◆ Your task: The response must contain the complete data, printed exactly.

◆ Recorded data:

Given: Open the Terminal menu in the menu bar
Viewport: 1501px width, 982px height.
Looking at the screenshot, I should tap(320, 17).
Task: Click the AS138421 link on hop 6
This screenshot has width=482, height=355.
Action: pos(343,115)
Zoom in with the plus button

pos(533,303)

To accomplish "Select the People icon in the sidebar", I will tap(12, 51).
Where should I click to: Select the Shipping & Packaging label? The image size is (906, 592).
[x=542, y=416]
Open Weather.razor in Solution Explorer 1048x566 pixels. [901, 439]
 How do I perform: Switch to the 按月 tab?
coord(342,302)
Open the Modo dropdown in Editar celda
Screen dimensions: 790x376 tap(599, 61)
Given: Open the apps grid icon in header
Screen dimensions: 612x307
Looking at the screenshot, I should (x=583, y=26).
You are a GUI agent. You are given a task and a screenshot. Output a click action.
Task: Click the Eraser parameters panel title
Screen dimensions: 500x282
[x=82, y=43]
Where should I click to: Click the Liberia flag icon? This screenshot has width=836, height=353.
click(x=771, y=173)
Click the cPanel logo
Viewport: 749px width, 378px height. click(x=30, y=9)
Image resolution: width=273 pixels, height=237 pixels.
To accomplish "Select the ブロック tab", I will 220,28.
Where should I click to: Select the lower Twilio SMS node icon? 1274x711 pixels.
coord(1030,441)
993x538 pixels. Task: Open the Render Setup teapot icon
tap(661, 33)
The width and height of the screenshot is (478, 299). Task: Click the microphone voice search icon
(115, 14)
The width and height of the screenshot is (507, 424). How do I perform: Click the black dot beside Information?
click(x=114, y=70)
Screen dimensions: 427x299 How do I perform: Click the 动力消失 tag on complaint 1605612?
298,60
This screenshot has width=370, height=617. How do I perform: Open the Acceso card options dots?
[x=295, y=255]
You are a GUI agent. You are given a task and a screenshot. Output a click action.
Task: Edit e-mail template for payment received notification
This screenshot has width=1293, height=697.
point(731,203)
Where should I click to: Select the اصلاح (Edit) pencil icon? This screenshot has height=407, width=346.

◆ Worked solution:
Given: Open the Terminal menu in the menu bar
Viewport: 1501px width, 982px height.
Looking at the screenshot, I should tap(320, 17).
Task: Click the AS138421 link on hop 6
This screenshot has width=482, height=355.
Action: pos(343,115)
Zoom in with the plus button

pos(533,303)

To accomplish "Select the People icon in the sidebar", I will tap(12, 51).
Where should I click to: Select the Shipping & Packaging label? The image size is (906, 592).
[x=542, y=416]
Open Weather.razor in Solution Explorer 1048x566 pixels. [901, 439]
 How do I perform: Switch to the 按月 tab?
coord(342,302)
Open the Modo dropdown in Editar celda
Screen dimensions: 790x376 tap(599, 61)
Given: Open the apps grid icon in header
Screen dimensions: 612x307
Looking at the screenshot, I should (x=583, y=26).
You are a GUI agent. You are given a task and a screenshot. Output a click action.
Task: Click the Eraser parameters panel title
Screen dimensions: 500x282
[x=82, y=43]
Where should I click to: Click the Liberia flag icon? This screenshot has width=836, height=353.
click(x=771, y=173)
Click the cPanel logo
Viewport: 749px width, 378px height. click(x=30, y=9)
Image resolution: width=273 pixels, height=237 pixels.
To accomplish "Select the ブロック tab", I will 220,28.
Where should I click to: Select the lower Twilio SMS node icon? 1274x711 pixels.
coord(1030,441)
993x538 pixels. Task: Open the Render Setup teapot icon
tap(661, 33)
The width and height of the screenshot is (478, 299). Task: Click the microphone voice search icon
(115, 14)
The width and height of the screenshot is (507, 424). How do I perform: Click the black dot beside Information?
click(x=114, y=70)
Screen dimensions: 427x299 How do I perform: Click the 动力消失 tag on complaint 1605612?
298,60
This screenshot has width=370, height=617. How do I perform: Open the Acceso card options dots?
[x=295, y=255]
You are a GUI agent. You are given a task and a screenshot. Output a click action.
Task: Edit e-mail template for payment received notification
This screenshot has width=1293, height=697.
point(731,203)
Where should I click to: Select the اصلاح (Edit) pencil icon? This screenshot has height=407, width=346.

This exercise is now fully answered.